**DOCUMENT EXCERPT:**
The NHS is failing to “recognise the humanity” of elderly patients, according to a damning report from a Health Service ombudsman.
Vulnerable patients are being treated without care, compassion, dignity and respect with dangerously underweight pensioners discharged from hospital in some cases.
In one shocking instance, a woman was even transferred to a care home in someone else’s soiled clothes which were held up by paper clips.
The saddening revelations have emerged after the release of the ‘Care and Compassion’ report from the Health Service ombudsman.
Based on the findings of ten independent investigations into complaints about NHS care for people over the age of 65 across England, the report tells harrowing stories of elderly people receiving poor treatment at the hands of the health service.
Issues highlighted such as dignity, healthcare associated infection, nutrition, discharge from hospital and personal care featured significantly more often in complaints about the care of older people.
One relative told the investigators: “Our dad was not treated as a capable man in ill health, but as someone whom staff could not have cared less whether he lived or died.”
Ombudsman Ann Abraham, who carried out the report, said: “The findings of my investigations reveal an attitude – both personal and institutional – which fails to recognise the humanity and individuality of the people concerned and to respond to them with sensitivity, compassion and professionalism.
“The reasonable expectation that an older person or their family may have of dignified, pain-free, end of life care, in clean surroundings in hospital is not being fulfilled.
“Instead, these accounts present a picture of NHS provision that is failing to meet even the most basic standards of care.”
The story of Mrs H, who was admitted to hospital after suffering a fall at home, is particularly disturbing.
Mrs H suffered further falls while in hospital and broke her collar bone – something her only relative wasn’t informed of.

**TASK BRIEF:** Reproduce verbatim the stretch of the article on the NHS ombudsman report from "Based on the" through "the health service.". The listing that comes next is taken from a separate source and is unrelated to the report coverage above.

**EXERCISE DATA:**
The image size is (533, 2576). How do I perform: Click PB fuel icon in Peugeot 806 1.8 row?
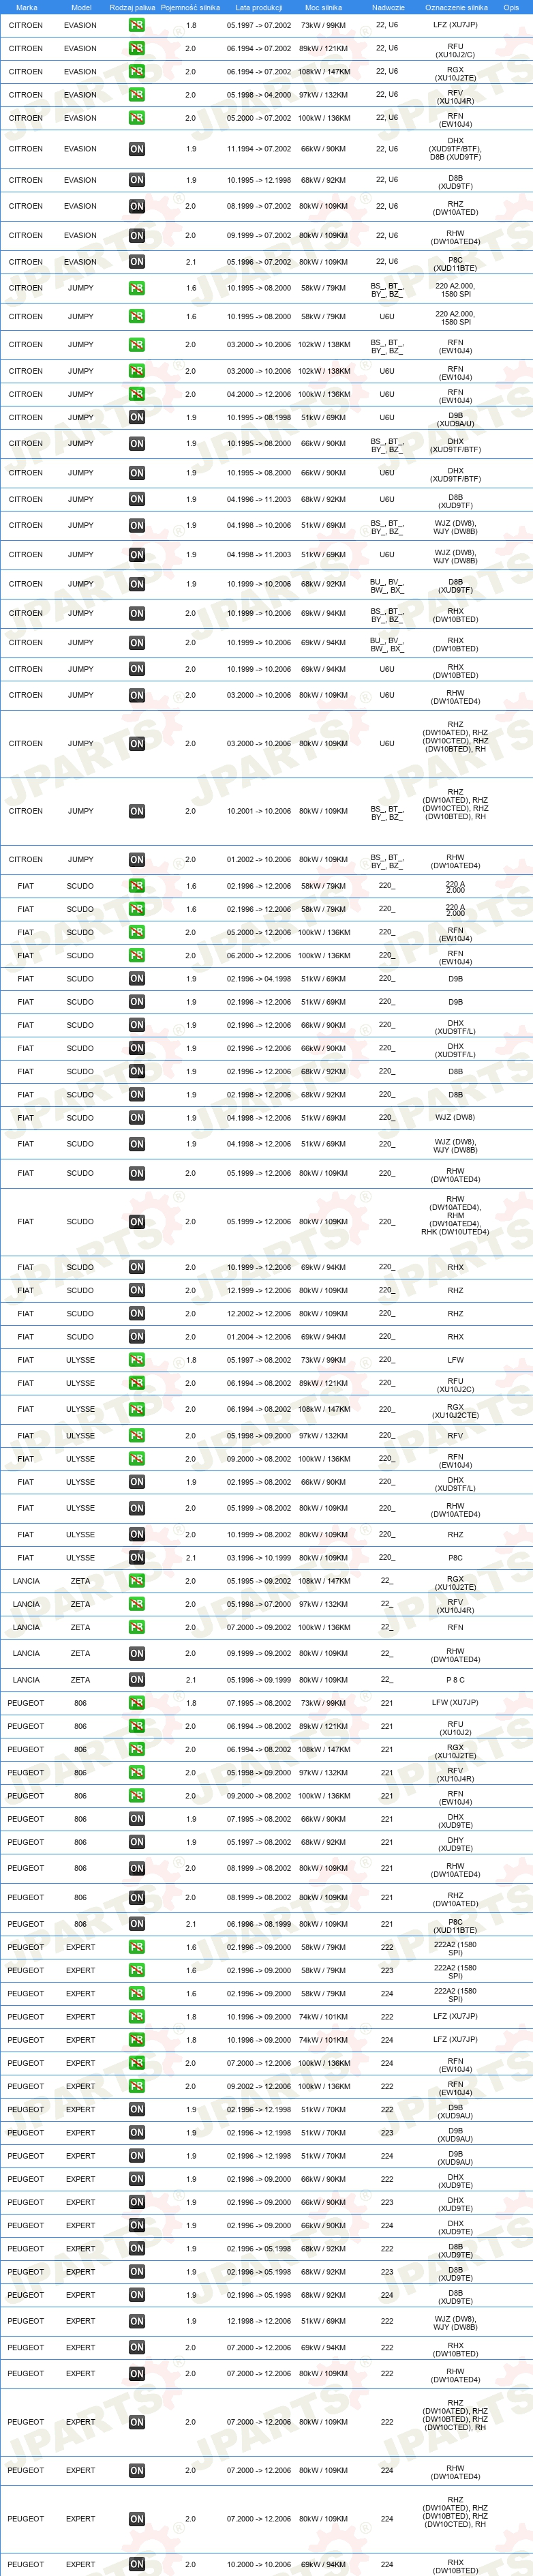point(137,1703)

**SOLUTION FOR THIS TASK:**
Based on the findings of ten independent investigations into complaints about NHS care for people over the age of 65 across England, the report tells harrowing stories of elderly people receiving poor treatment at the hands of the health service.